» What this task involves
Please print the organic butter discussion below in full, word for word, leaving the material after it untouched.

» Document excerpt
On their German website, Greenpeace makes the claim that organic (“Bio”) butter has more Omega-3 fat than conventional butter.

As the website is German I don't cite directly. Their main claim seems to be that cows who get feed green foods produce better milks than cows who are fed corn. That milk then leads to butter with more Omega-3 fat.

As evidence Greenpeace provides data of twelve different butter brands that they tested. In their test the two organic brands supposedly had the highest Omega3 content.

Has this result been replicated in peer-reviewed literature?

  • 3
    In it's nature scientific work is about replication of findings. Are there other sources that come to the same conclusion?
    – Christian
    Commented Oct 25, 2011 at 0:08
  • 3
    coming from green"peace" I'd call it counterfeit or at least highly suspect. They're not in the least scientific but a socio/political pressure group.
    – jwenting
    Commented Oct 25, 2011 at 6:11
  • @chr I've updated the question to reflect your (valid) comment.
    – Sklivvz
    Commented Oct 25, 2011 at 7:37

1 Answer 1


The answer seems to be grass-fed cows produce both meat and dairy with more omega-3 and less omega-6, but bio-butter is no guarantee you're getting grass-fed cows.

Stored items
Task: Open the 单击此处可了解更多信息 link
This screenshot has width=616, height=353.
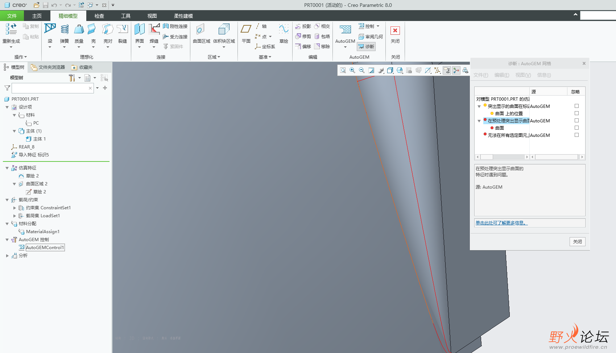Action: click(501, 223)
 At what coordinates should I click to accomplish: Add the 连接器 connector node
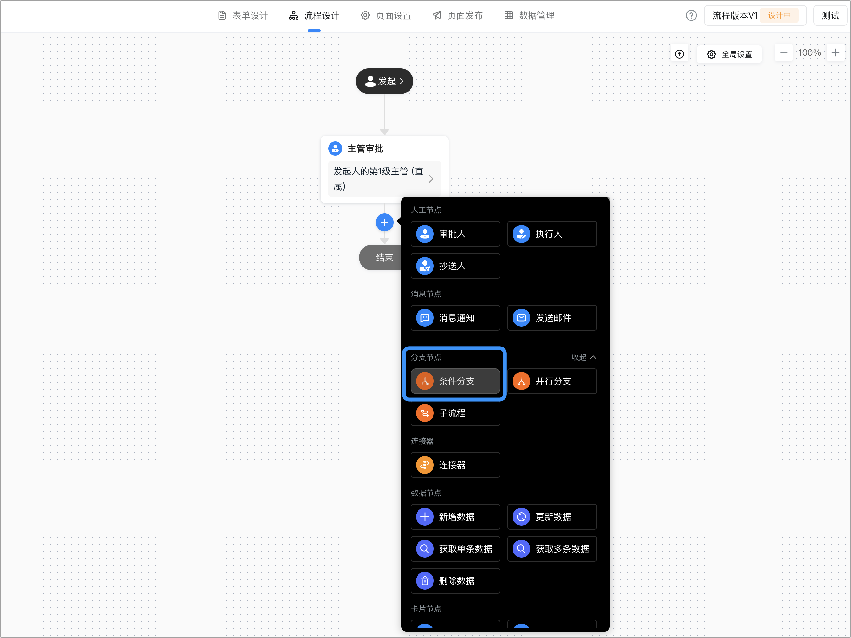click(455, 465)
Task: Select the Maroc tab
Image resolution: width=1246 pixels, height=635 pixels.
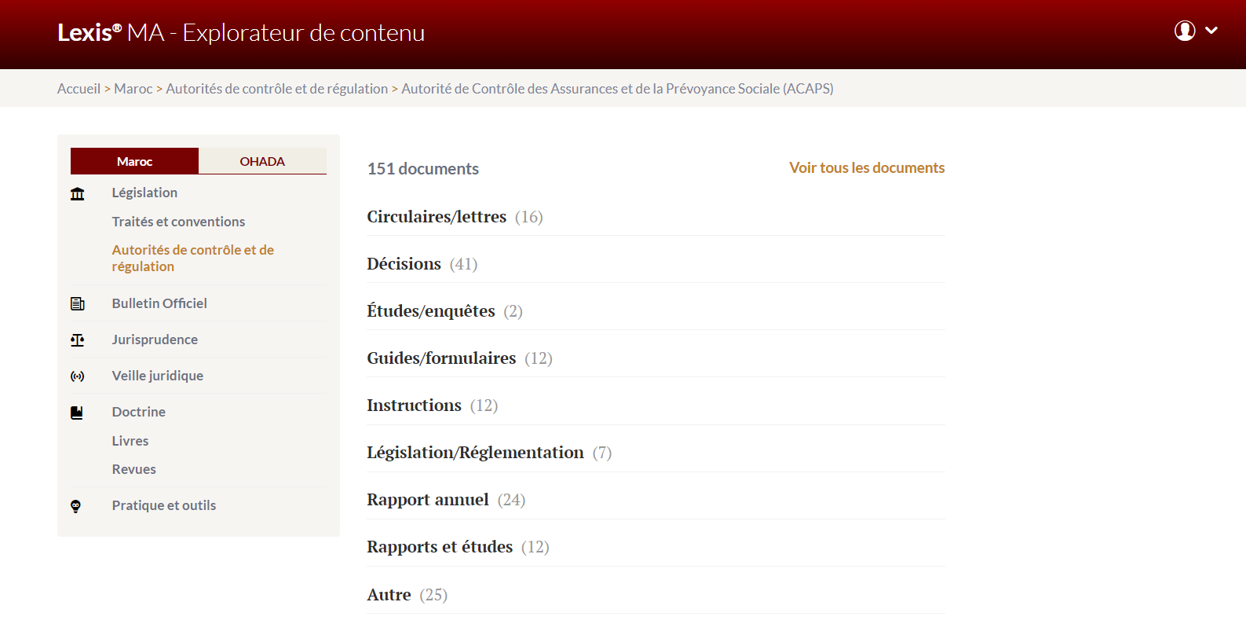Action: coord(134,161)
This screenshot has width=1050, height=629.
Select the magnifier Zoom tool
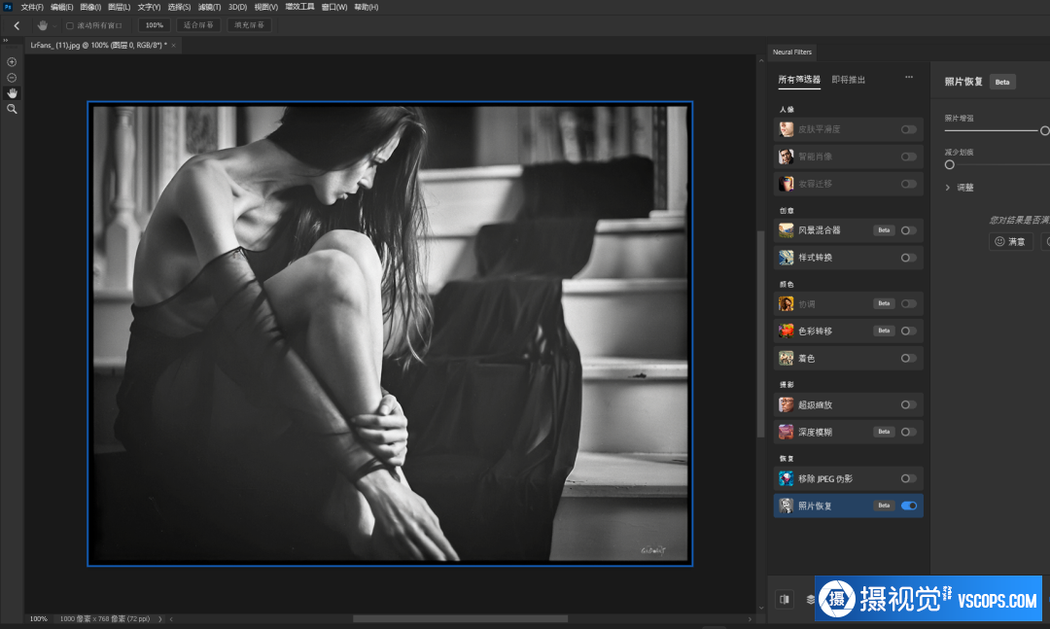click(12, 109)
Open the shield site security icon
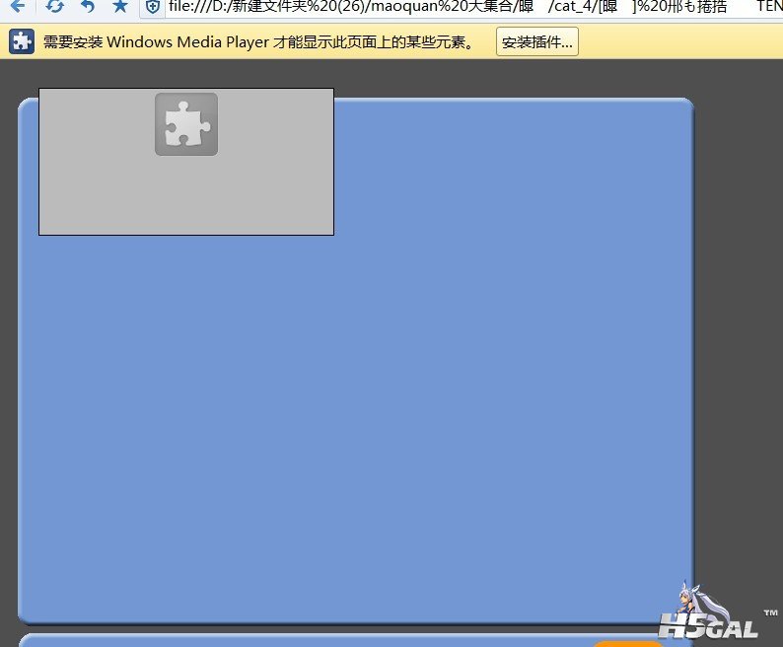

» Task result
On their German website, Greenpeace makes the claim that organic (“Bio”) butter has more Omega-3 fat than conventional butter.

As the website is German I don't cite directly. Their main claim seems to be that cows who get feed green foods produce better milks than cows who are fed corn. That milk then leads to butter with more Omega-3 fat.

As evidence Greenpeace provides data of twelve different butter brands that they tested. In their test the two organic brands supposedly had the highest Omega3 content.

Has this result been replicated in peer-reviewed literature?

  • 3
    In it's nature scientific work is about replication of findings. Are there other sources that come to the same conclusion?
    – Christian
    Commented Oct 25, 2011 at 0:08
  • 3
    coming from green"peace" I'd call it counterfeit or at least highly suspect. They're not in the least scientific but a socio/political pressure group.
    – jwenting
    Commented Oct 25, 2011 at 6:11
  • @chr I've updated the question to reflect your (valid) comment.
    – Sklivvz
    Commented Oct 25, 2011 at 7:37

1 Answer 1


The answer seems to be grass-fed cows produce both meat and dairy with more omega-3 and less omega-6, but bio-butter is no guarantee you're getting grass-fed cows.